As a work of the imagination, The Enigmatic Christina Stead deserved to have been brightened by all of its best qualities, fecundity and honesty and play.







* The largest problem. John Livingston Lowes in The Road to Xanadu leaps to conclusions as well, but that book is a compendium of rapt love, fabulous devotion, written by an author who is excited by English -- an author who would never write "paradigm" ten times, or "signifier" on every third page, or repeat "rhizomatic writing" over and over, until this idea, which seemed so marvellous when Petersen introduced it, turns stale. No one, academic or otherwise, should feel compelled to do this. We are human beings, not daleks. Xanadu is the kind of book Enigmatic Christina Stead could have been: in fact the lesbian theory would have been a magnificent starting point for a galaxy of references, a dazzling star-system, with this glowing point of imagination at the core. At the start of chapter one we would have been scoffing; by the end we would be laughing, amused, thrilled by this alternative Stead, this figure standing next to the figure we know. "See!" we would have shouted, "how much thought and wonder has gone into the concoction of her! O brave new world, that has such people in it!" Instead I'm stuck here nitpicking about the word fairytale.
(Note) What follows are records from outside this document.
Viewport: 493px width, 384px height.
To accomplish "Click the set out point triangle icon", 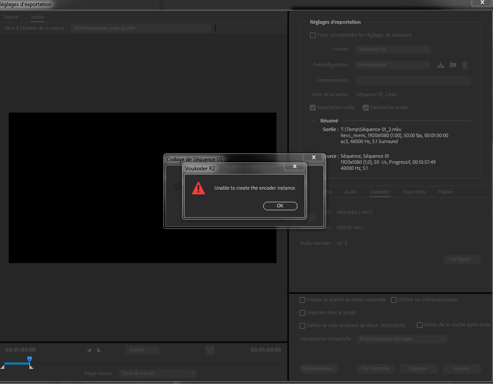I will (x=99, y=350).
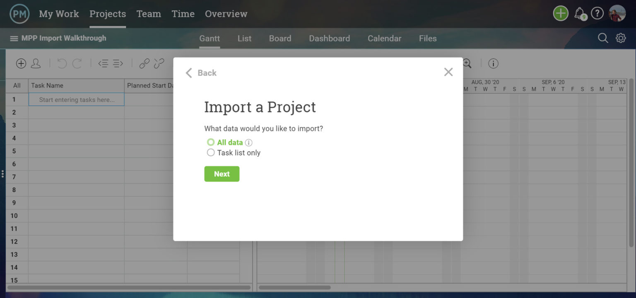This screenshot has height=298, width=636.
Task: Click the info tooltip next to All data
Action: [248, 142]
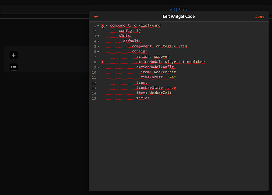Click the oh-list-card component name

(x=147, y=26)
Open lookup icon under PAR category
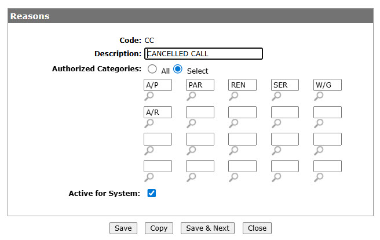380x240 pixels. [x=191, y=96]
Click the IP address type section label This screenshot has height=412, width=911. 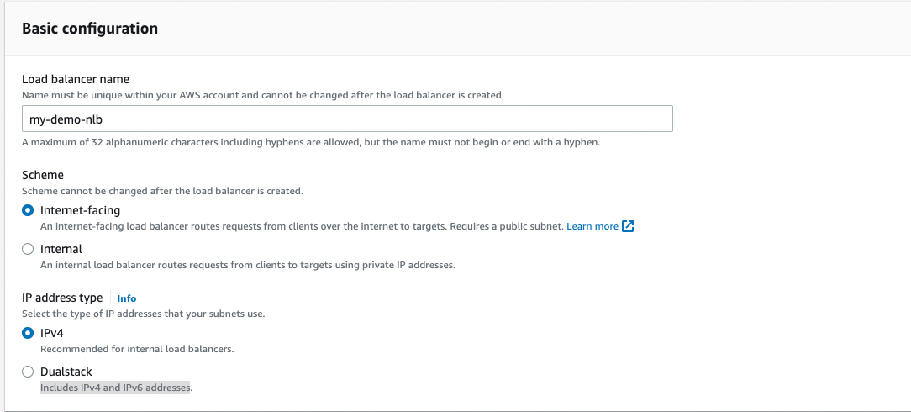click(62, 298)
Petersen borrowed the idea of rhizomatic writing from Diana Brydon, who brought it into her discussion of the prolific and engulfing vine that surrounds the Massine house in Dogs. Just by chance I've come across it again, in this interview with the poet Pierre Joris, which was drawn to my attention by ReadySteadyBook.

Joris says:


From the beginning on it was important to me to keep the form open, and after the first rather traditional lyrics of self-discovery, I started exploring poem-sequences, mixed genres (prose / journal / poetry) and open-field poetries. In my work the logic of articulation is no longer that of a Poundian or a French Surrealist collage aesthetics. Both are beholden to classic European ideas of light vs. dark, and all that entails in terms of hierarchy. The non-hierarchical, free-moving and at times randomly articulated language units (that could be found in the street or in a philosophical text, overheard on the subway or well up from one’s psychic chora) could or should not be subjected to some single overriding aesthetic or even ethical pre-determined aim. Each one needed to be able to articulate itself with any other one, and create a vast proliferation, open on all sides for ever further egalitarian dérives. As The Beatles had it: Strawberry Fields Forever. And strawberries are of course rhizomes.